Hefner is survived by his 31-year-old widow, Crystal Harris.
“He was an American hero. A pioneer. A kind and humble soul who opened up his life and home to the world,” Harris said this week.
“I felt how much he loved me. I loved him so much. I am so grateful. He gave me life. He gave me direction. He taught me kindness.”
“I will feel eternally grateful to have been by his side,” she adds, “holding his hand, and telling him how much I love him.”
Hefner was buried in an L.A. cemetery alongside Marilyn Monroe, an honor for which he paid $75,000 back in 1992.
“He is in the place he was always certain he wanted to spend eternity,” says Crystal, who was Hefner’s third wife.
Hefner was undeniably adored by his family – and his extended Playboy “family” – and legions of men everywhere, but remains controversial.
His legacy has become a polarizing topic in the wake of his passing, with some lauding his achievements and others heavily critical.
He revolutionized the publishing industry by brazenly pushing the envelope in terms of permissible content more than 60 years ago.
Hefner never wavered in his commitment to publishing high-minded content alongside the more risque material for which he was famous.
Literary greats such as Vladimir Nabokov, Saul Bellow and Margaret Atwood all contributed to Playboy throughout Hefner’s heyday.
But then there is the misogynist label.
Many obituaries for Hefner have paid homage to his positive attributes, be it his business success or political progressivism or both.
For all his faults, the familiar theme goes, Hef was an entrepreneur and a genuinely nice, beloved guy who appreciated the good life.

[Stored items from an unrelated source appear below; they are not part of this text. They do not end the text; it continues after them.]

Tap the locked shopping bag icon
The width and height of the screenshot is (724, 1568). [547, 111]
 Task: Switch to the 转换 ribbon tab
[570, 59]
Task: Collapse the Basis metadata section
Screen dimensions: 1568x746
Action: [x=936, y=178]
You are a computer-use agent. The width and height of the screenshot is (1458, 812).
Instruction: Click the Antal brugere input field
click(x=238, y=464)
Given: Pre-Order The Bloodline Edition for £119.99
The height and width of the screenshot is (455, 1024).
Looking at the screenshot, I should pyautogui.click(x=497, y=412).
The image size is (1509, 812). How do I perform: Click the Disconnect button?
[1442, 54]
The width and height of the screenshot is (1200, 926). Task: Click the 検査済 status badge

On the flip side … Playboy.
The “sexual revolution” he championed was nothing more than exploitation and pornography to many of his critics throughout decades.
He was roundly criticized for alleged treatment of the women that lived with him or simply posed for him, and his negative role in our culture.
As Jessica Vilenti put it:
“[Hefner] is rightly remembered for rebelling against right wing moralism before most people, but please don’t forget he treated women like garbage to do it.”